Certain mechanical pieces undergo two independent processes by two distinct machines A and B. Stain A introduces defects in 5% of the processed pieces. a) Knowing that 7% of the final pieces are defective (ie that they have undergone both processes), calculate the value of the probability P (DB) that machine B introduces defects. b) If a randomly selected final piece is defective, calculate the probability that it has suffered defects from both machines. To carry out the procedure, use the following events: DA = {Machine A has introduced a defect} DB = {Machine B has introduced a defect} D = {The final piece is defective} {Hint: first express D using DA and DB}
I found that $ P(D_B) = 0,09 $ that’s because $ P(D) = P(D|D_A ) P(D_A) + P(D|D_B) P(D_B) $ but I think this is not correct because I also should have $ + P(D|AB) P(AB) $ but I don’t understand how to find this , to find after $P_B$
Best Answer
$P(D_A) = 0.05, P(D) = 0.07$ and we need to find $P(D_B)$.

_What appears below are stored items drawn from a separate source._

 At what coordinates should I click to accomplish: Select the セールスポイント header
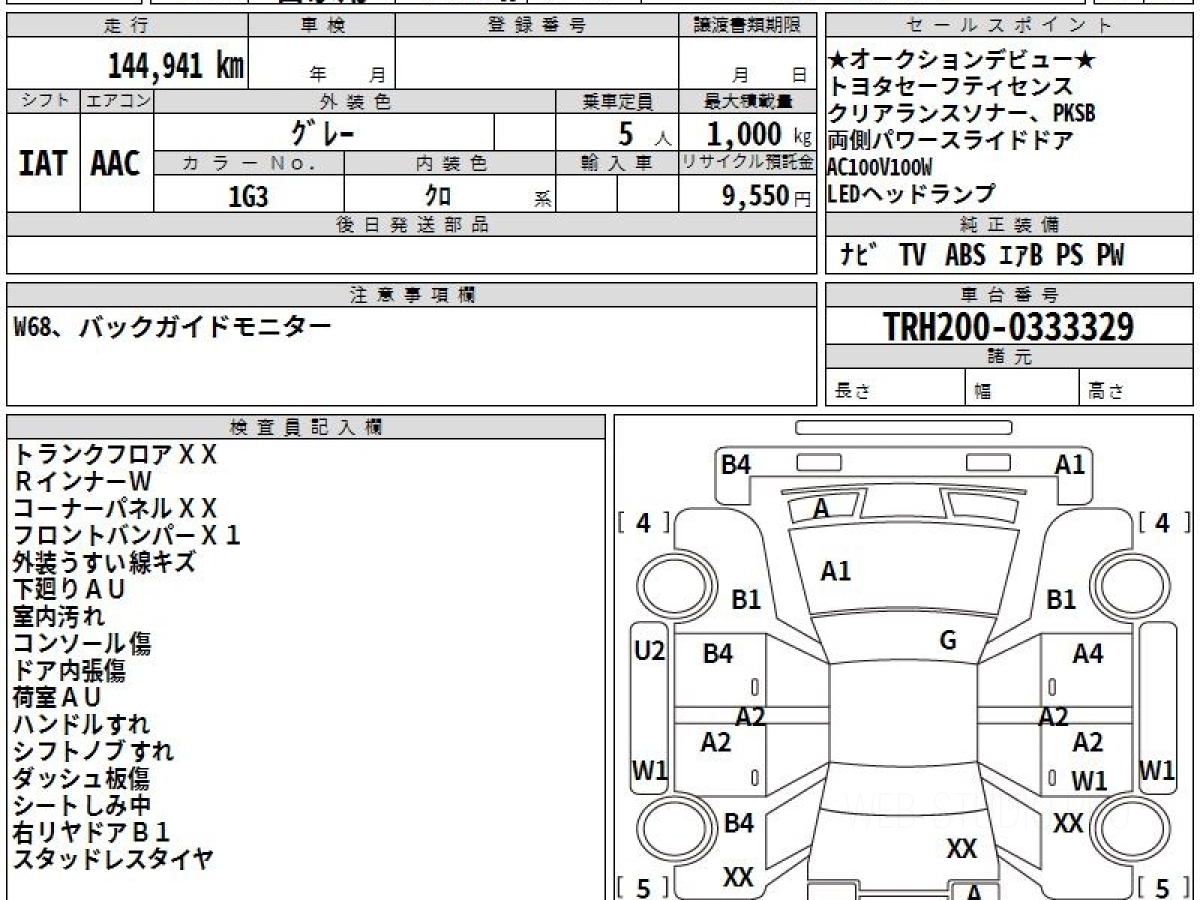[1010, 26]
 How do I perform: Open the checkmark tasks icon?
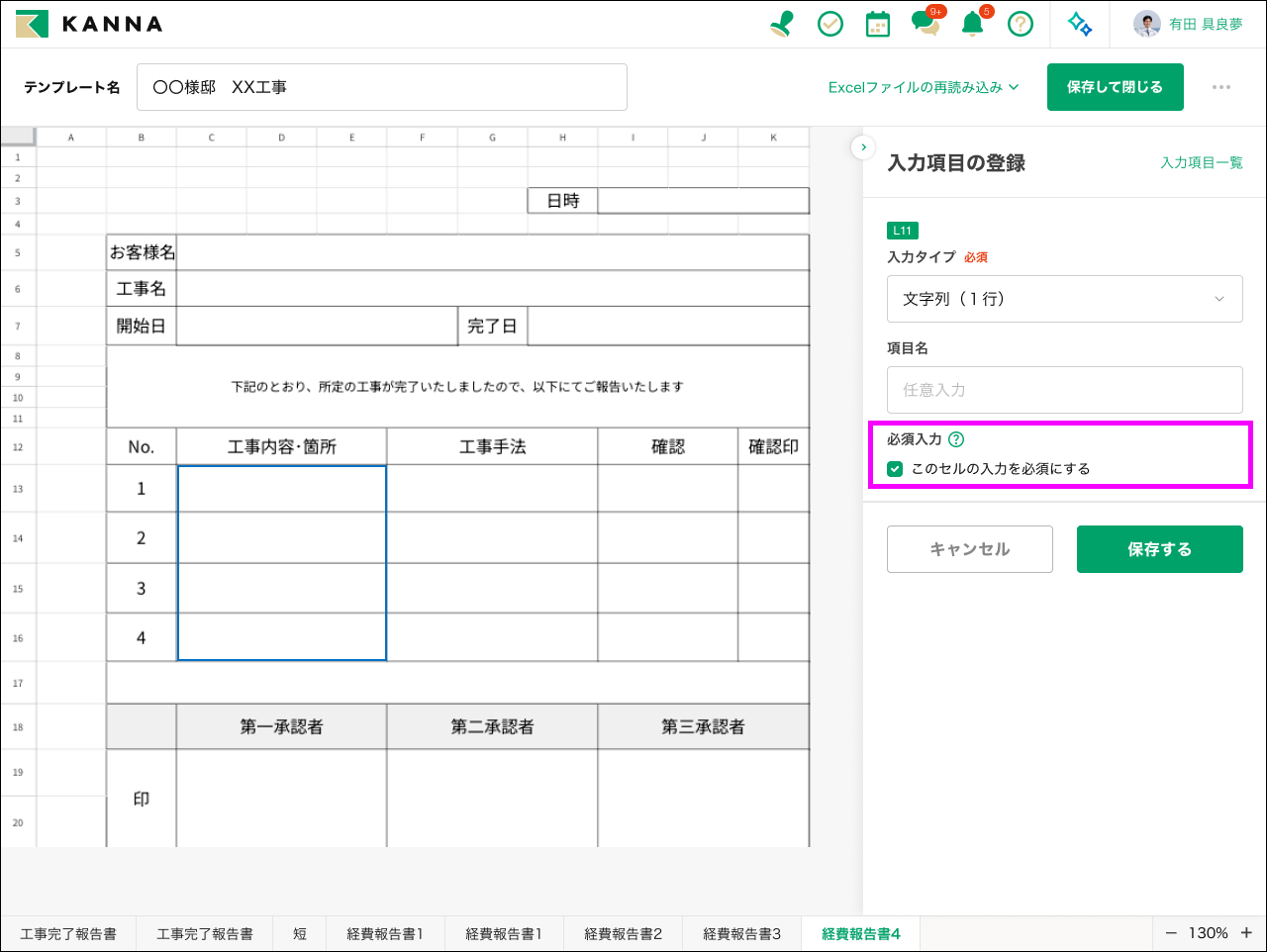coord(830,24)
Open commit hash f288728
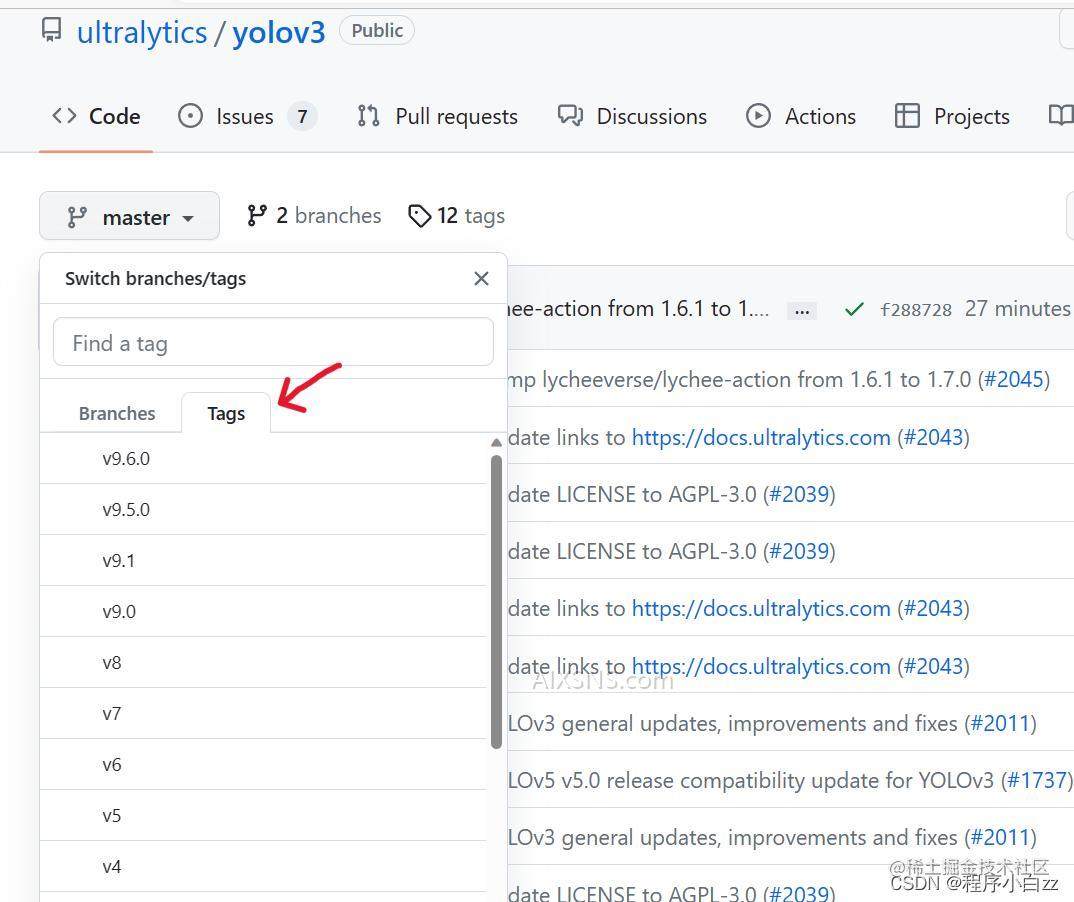1074x902 pixels. click(x=915, y=310)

There are $3$ ways for a product to be defective - defect by machine $A$, defect by machine $B$ or by both. There is only one way for the product to be non-defective - no defect introduced by either of the machines. So we can go about our calculation in two ways. I will use the latter.
$(1-P(D_A)) \times (1-P(D_B)) = 1 - P(D)$
i.e $0.95 \times (1-P(D_B)) = 0.93 \implies P(D_B) \approx 0.021$
Now to find the conditional probability please note that
$P(D_A \cap D_B) = P(D_A) \times P(D_B)$ and you already know $P(D)$.